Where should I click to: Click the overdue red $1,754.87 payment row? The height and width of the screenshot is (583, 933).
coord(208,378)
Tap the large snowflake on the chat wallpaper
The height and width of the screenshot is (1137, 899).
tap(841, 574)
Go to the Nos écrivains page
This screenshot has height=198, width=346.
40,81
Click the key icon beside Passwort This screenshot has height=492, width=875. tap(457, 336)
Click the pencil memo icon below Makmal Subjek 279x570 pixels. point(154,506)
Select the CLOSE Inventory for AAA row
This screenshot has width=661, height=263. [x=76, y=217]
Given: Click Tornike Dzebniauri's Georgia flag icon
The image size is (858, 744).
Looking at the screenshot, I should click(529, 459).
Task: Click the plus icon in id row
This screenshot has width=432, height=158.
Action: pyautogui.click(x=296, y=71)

==

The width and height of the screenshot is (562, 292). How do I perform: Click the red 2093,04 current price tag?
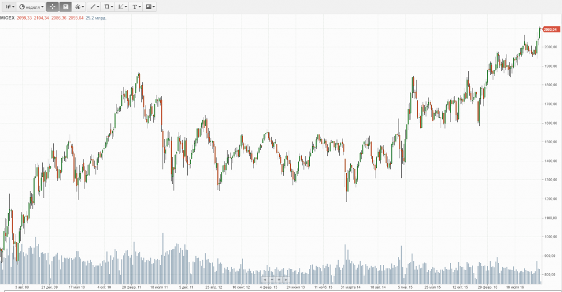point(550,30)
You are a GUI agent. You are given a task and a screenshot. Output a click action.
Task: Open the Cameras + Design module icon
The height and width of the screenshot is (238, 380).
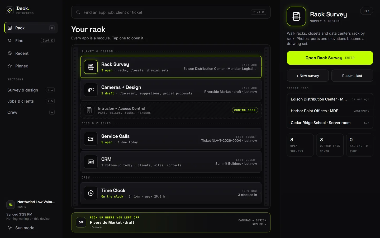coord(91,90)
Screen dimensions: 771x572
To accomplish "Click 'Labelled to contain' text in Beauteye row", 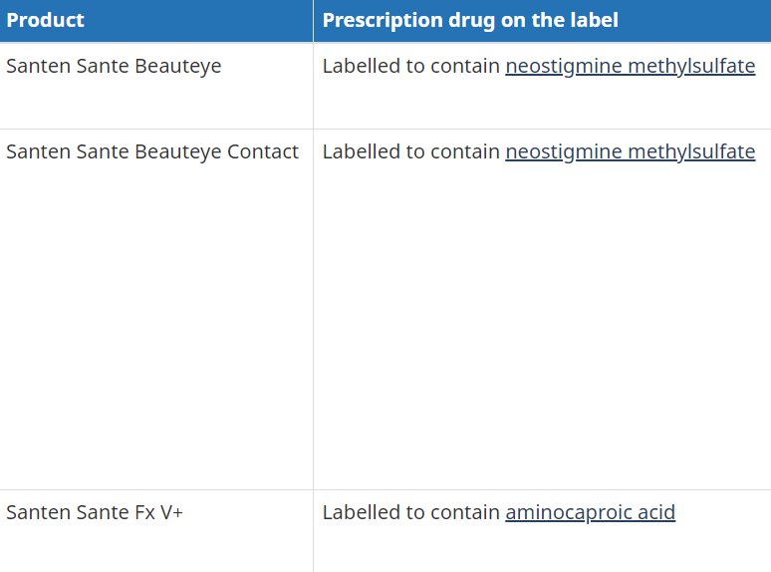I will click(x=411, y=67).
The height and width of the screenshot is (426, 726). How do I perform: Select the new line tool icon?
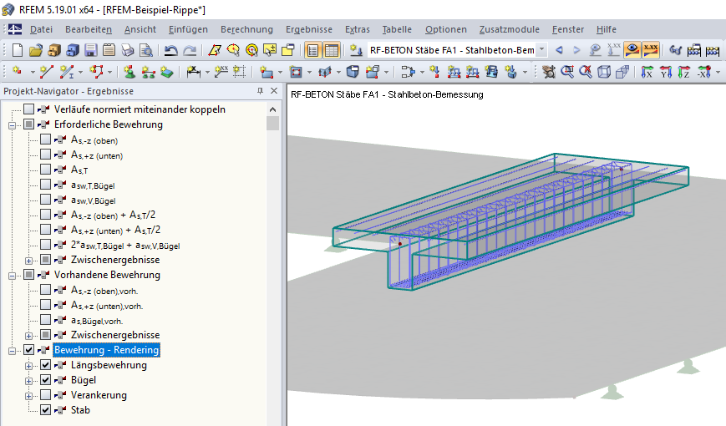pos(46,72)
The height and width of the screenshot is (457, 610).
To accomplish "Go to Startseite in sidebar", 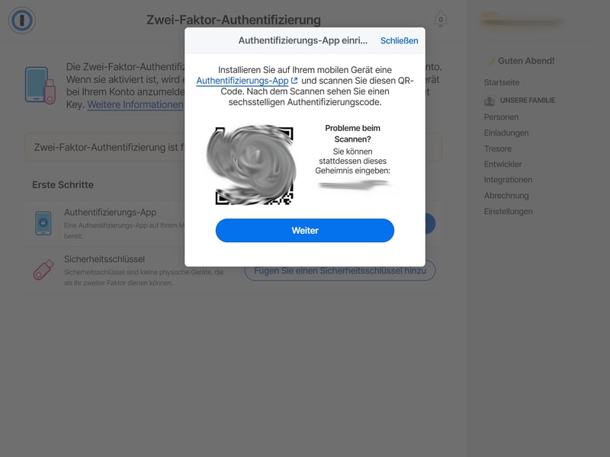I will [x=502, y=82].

=== Exercise description ===
In the listing above, find the line with "Click the key" and the line with "Given: Click Tornike". Output those two lines and every line between them, exactly as written.

=== Answer space ===
Click the key icon beside Passwort This screenshot has height=492, width=875. tap(457, 336)
Click the pencil memo icon below Makmal Subjek 279x570 pixels. point(154,506)
Select the CLOSE Inventory for AAA row
This screenshot has width=661, height=263. [x=76, y=217]
Given: Click Tornike Dzebniauri's Georgia flag icon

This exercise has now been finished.